2018年6月5日火曜日

『まんがタウン』2018年7月号

 『まんがタウン』2018年7月号、発売されました。表紙は『うちの大家族』、洗濯物を取り込んでいる藍子ですね。ああ、ついに最終回。16年の連載が終わるというのですね。しかし16年となると、本当に長い。それだけの間続けられるエネルギー、また広く支持されてきたことがうかがえる長さでありますね。

『新婚のいろはさん』。今回は二本立て。一本目は始たちの隣人、早倉哲子の話からはじまって、水泳部の彼女、このところ調子がいいみたい。それで他の部員からもてはやされて、そして一緒になにか食べにいきましょう。そうか、いつもはつきあいわるいんだな、この子。けれど今日は一緒にいくと返事して、その変化に皆がなおわきたつというんですね。彼氏でもできたか、みたいな話なんですが、早倉に影響与えてるのは始なわけで、始といろはの様子を見ていろいろ考えるようになったという、その思いをしみじみと語るところなど、とてもよかったです。

思えばこの漫画、気持ちを、思いを語る、そこによさがあると思わされて、例えば今日の二本目も、南国ごっこ(?)をするいろはと始の対話。自分たちの住む街について知ってること、知らなかったこと、そして変化していっていること、そうした気づいたことを話してるだけだっていうのに、なんてこう感情に触れてくるのだろう。なにかノスタルジックに似たものがある。そしてふたりの近さ、その関係し思いが伝わったり伝わらなかったりするのも面白くって、ほんと、この漫画、大変に豊かだ、そう思わされるばかりなのです。

『ようこそ!スマイリーバーガーへ』。いい話じゃありませんか。今回のテーマは女の戦いなのでしょうか。その戦いというの、それこそひとりひとり違うものなのだろうなあ、と思わせる今回のエピソード。梅ちゃんは、自分の名前のコンプレックス、それが敵なのかも。けれどこうした話、さっぱりわからないといった感じのたまこにすず、ふたりの様子も面白く、そしてその対応の違いもおかしい。すず、この人は本当に真面目で、誤魔化したりせず、それでもってどっかちょっとずれてるんだなあ。さて、店長のシェイクにかける情熱。新作デザートを試作して常連たちに感想聞くというの。これ、一旦テーマから離れたと思わせて、また後で戻ってくる。津田さんの、シェイクを買っての帰り道、お店のお客さん、泣いているところに遭遇しちゃったんだ。具体的になにがあったのか、そういったことは語られず、けれど津田さんのあの行動。
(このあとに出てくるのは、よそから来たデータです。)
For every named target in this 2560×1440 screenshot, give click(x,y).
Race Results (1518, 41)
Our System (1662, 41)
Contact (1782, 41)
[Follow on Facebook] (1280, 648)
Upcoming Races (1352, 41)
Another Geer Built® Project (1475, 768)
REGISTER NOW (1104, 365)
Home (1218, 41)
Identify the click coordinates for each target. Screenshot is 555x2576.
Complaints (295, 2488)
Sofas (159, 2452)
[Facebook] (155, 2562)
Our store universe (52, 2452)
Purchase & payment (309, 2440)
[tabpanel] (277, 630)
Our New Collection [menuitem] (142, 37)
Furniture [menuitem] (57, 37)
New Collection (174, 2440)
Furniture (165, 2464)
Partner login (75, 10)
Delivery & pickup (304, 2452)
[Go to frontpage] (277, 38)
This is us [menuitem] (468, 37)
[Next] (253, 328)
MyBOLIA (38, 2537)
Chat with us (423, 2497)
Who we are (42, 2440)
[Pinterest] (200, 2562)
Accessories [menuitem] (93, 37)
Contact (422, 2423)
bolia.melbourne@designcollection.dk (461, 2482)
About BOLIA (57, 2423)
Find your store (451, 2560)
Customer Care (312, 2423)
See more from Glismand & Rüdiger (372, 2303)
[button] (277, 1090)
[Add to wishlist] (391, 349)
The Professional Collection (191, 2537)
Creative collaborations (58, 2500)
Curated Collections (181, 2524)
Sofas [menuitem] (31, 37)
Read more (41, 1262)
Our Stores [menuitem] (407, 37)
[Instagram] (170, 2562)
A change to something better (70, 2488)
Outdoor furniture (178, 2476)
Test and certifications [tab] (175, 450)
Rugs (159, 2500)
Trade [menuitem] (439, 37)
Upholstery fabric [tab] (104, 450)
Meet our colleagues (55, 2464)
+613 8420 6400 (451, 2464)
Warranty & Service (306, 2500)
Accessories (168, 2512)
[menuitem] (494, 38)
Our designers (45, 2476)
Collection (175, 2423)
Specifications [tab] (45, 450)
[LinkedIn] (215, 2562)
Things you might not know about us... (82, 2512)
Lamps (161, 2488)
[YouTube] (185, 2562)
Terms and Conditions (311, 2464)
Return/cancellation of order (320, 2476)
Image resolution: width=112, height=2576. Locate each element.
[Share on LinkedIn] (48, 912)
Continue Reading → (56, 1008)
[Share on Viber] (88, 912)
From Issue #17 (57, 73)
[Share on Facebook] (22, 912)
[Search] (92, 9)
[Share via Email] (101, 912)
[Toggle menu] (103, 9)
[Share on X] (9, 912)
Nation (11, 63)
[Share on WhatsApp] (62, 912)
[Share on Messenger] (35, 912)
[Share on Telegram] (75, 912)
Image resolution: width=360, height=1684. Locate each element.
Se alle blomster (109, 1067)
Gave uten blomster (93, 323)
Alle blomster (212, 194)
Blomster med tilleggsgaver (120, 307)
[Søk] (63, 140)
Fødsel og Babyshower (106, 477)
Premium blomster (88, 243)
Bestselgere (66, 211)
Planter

そしてお客さんに興味ないからって、冷たいように見せてね、そうじゃないところもあるってね、でも決してウェットにはならない、そんな彼女のあり方。実に魅力的で、ええ、戦ってる女だからこそ、また違う戦いに打ち拉がれる人を放っておけなかったのかも知れませんね。最後のたまこのおばあちゃんの思い出話、これも面白かったですよ。まるでテーマ外のエピソードに見せて、いや、やっぱりテーマからはずれていない、かな? この、そうと思える、思いすぎかも? みたいなゆるやかなつながり? 自然な自由さ? これもまたいいんですね。

『あいたま』。今回、ものすごい。なんと、あいが弱ってる。原因は猫。裏庭にいたという黒いチビすけをひよこが確保してきて、そしたらこの猫があいに見事になついちゃった。って、いいことじゃん? そう思いたいところだけど、そんなにもあいったら猫が苦手ときたか。すごい顔。すごい消耗。白くなったり血涙流したり、これ、このまま猫と触れ合っていたら、いずれ消耗しきって死んじゃうんじゃないか? ってな具合に弱るんですね。なのに、樹里が猫の行く末を思って涙を浮かべたら、私が飼うからと安請け合い。死ぬ、ほんと死んでしまう。というか、猫がいる家になんて帰れないぞ私…!! って、わかってるんだったら、最初からそんな無茶な約束しなけりゃいいのに! 今回、あいが、猫のお腹のあたたかさを嫌がったり、またゴロゴロが嫌音とかいってますけど、これ、きっと作者の思ってること、その逆を書いてるんだろうなあって思ったらおかしかったです。猫については、飼い主というか、動物トレーナーやってるアイドルにちゃんと引き渡せてめでたしめでたしだったわけですが、それで別れてちょっと寂しそうにするあいの様子、これがなんだかよかったです。